Aptly named. Powdery and soft- odd to me that some on here are saying it's a loud scent, I'm not getting that at all. Actually strikes me as a great scent for bed when you're expecting more spooning than sex. Very comfortable, lends itself to close quarters.
Violent violets? That's only Grey Flannel you smell. Back in '76, you could get away with basing a mainstream men's frag around violets. These days, forget it. But let's go back to '76. GF goes for violets and they're potent, warm and green. Never in the slightest does it ever get feminine and that's to the perfumer's credit. I detect also lavender & galbanum to make the men's garden complete. Yes, this is a garden built for man and it was revolutionary for '76. The everpresent violets never go away but a delectable oak moss, tonka and sandalwood accord creep in to form the base. So simple and so good. The quality is shockingly good as only the cheapest and barest of ingredients are in the juice. For the price, it's a steal. I've heard it's been reformulated like so many classic frags (they stripped out the oak moss) but I've not smelled the new version yet so the jury's out on that one. Look for the vintage version and prepare to enter the garden of manly delights.
Grey Flannel opens with a citrus combination of lemon and bergamot, quickly joined by a floral green orange blossom, galbanum and petit grain undertone that permeates the early citrus development. The floral green accord remains into the early heart where it is then joined by a strong floral violet note that is the real star of the scent and hangs around to a degree through the remaining development. As the petit grain and galbanum begin to recede later in the heart phase, a supporting rose note now joins the violet. During the dry-down, the violet and now heavily diminished rose are sweetened just a hair by the use of tonka bean in the base though never does it sweeten Grey Flannel enough that one could mistake this for a sweet scent by any measure. Projection is good and longevity is very good.
Grey Flannel is pretty unique. It is a masculine floral that uses violet and galbanum very different than I have sniffed in other fragrances. I get an almost aromatic vibe early, with the green resinous citrus combination supporting the florals, then the scent takes a bit of a detour late, steering away from the florals to a degree while never quite entirely losing them. Grey Flannel is not particularly my kind of scent, but the quality of the composition is certainly there and I can easily appreciate what its legions of fans see in it.
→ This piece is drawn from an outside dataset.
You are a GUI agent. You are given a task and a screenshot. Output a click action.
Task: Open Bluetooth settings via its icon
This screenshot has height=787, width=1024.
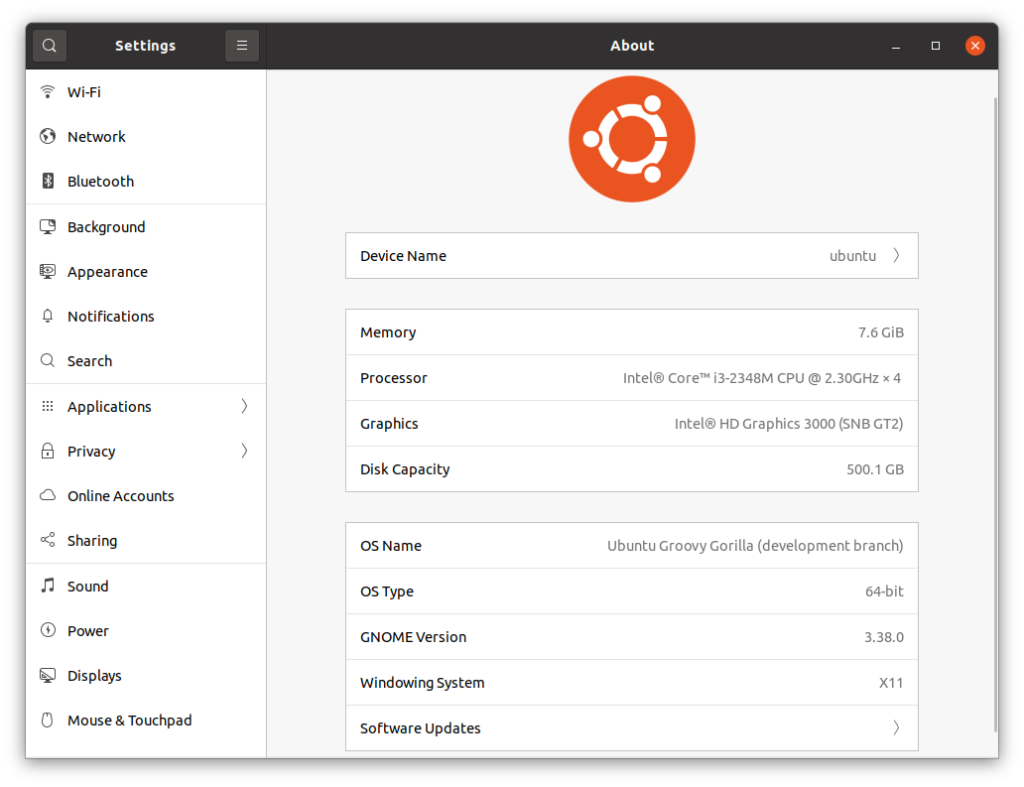point(48,181)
I would recommend sampling this before purchase, but due to its relatively low price nowadays even a blind buy (as I did) is not particularly risky. The bottom line is the classic scent Grey Flannel is a trendsetter that is a bit polarizing but worthy, earning a very good rating of 3.5 to 4 stars out of 5.
The powdery opening screamed "old man" at me and I was scared. However, the old guy showed me patience is a virtue and hours later I am enjoying a nice oakmoss and sandalwood base. Dirt cheap, trying this frag out will probably deposit change into your pocket, that's how cheap it is.
I don't know what else to say about it. I am pretty neutral on this one.
It started out lemon rounded by floral with a hint of powdery on me. I dislike powder so I was a bit concerned but it was balanced. It's now dried down to a lovely oakmoss with a background of sandalwood and still a hint of violet at the end.
It is very clean, soapy and fresh but a little deeper and green due to the oakmoss. Inoffensive and conservative, but not necessarily something I would wear every day.
Grey Flannel starts out with a very crisp, greens, lemon grass aroma. The middle notes are smooth. The basenote is a really musky sandalwood on me. It lasts through the day. Very nice.
Horrible scent. It has a very sharp bitter note that is close to bringing me to tears, in a bad way. I'm pretty sure this will repel people.